EXERCISE PROMPT
Copy the rows below as a numbered list with one line per number. Skip the blank lines and leave out the pictures.

EXTRACTED DATA
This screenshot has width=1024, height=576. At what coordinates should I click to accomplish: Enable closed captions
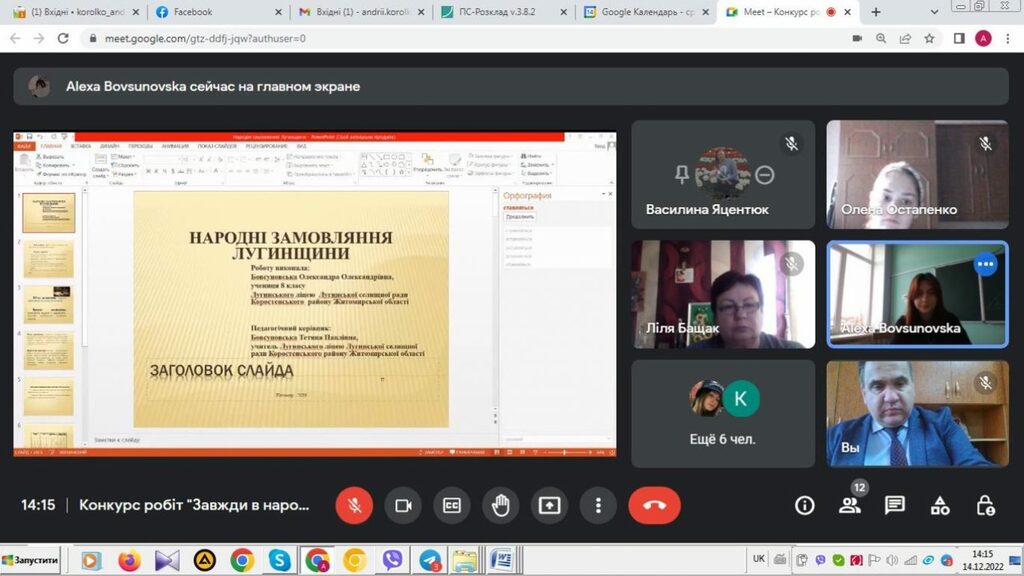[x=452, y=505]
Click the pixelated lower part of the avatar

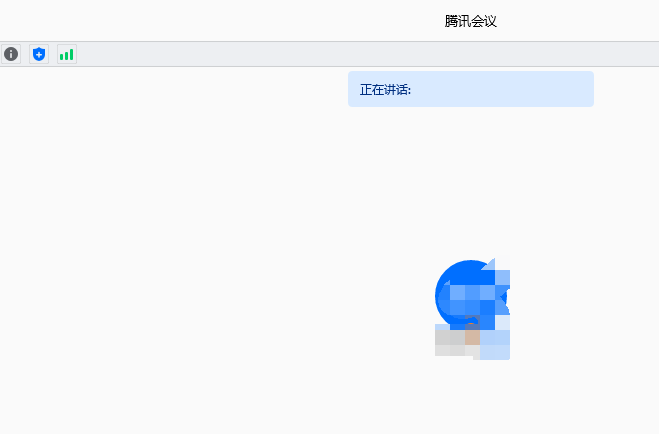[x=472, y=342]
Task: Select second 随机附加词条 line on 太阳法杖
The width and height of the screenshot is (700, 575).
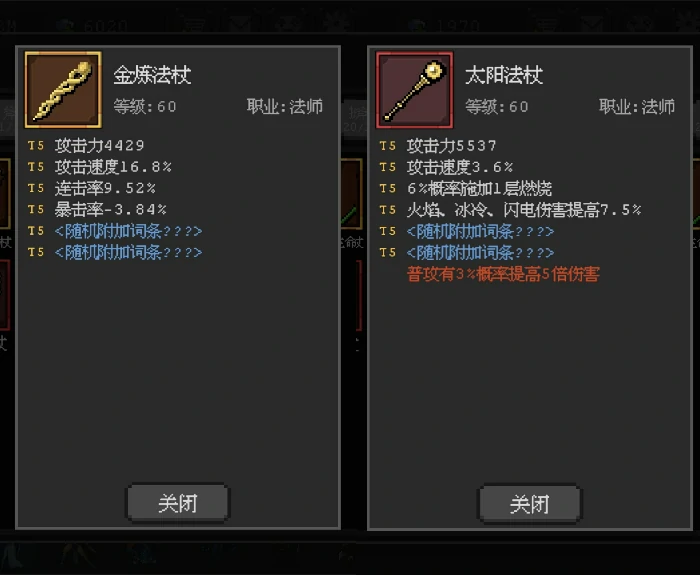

TASK RESULT
1. This screenshot has width=1024, height=576. At what coordinates should I click to accomplish: Enable closed captions
2. [x=452, y=505]
3. Click the pixelated lower part of the avatar
4. [x=472, y=342]
5. Task: Select second 随机附加词条 line on 太阳法杖
6. The width and height of the screenshot is (700, 575).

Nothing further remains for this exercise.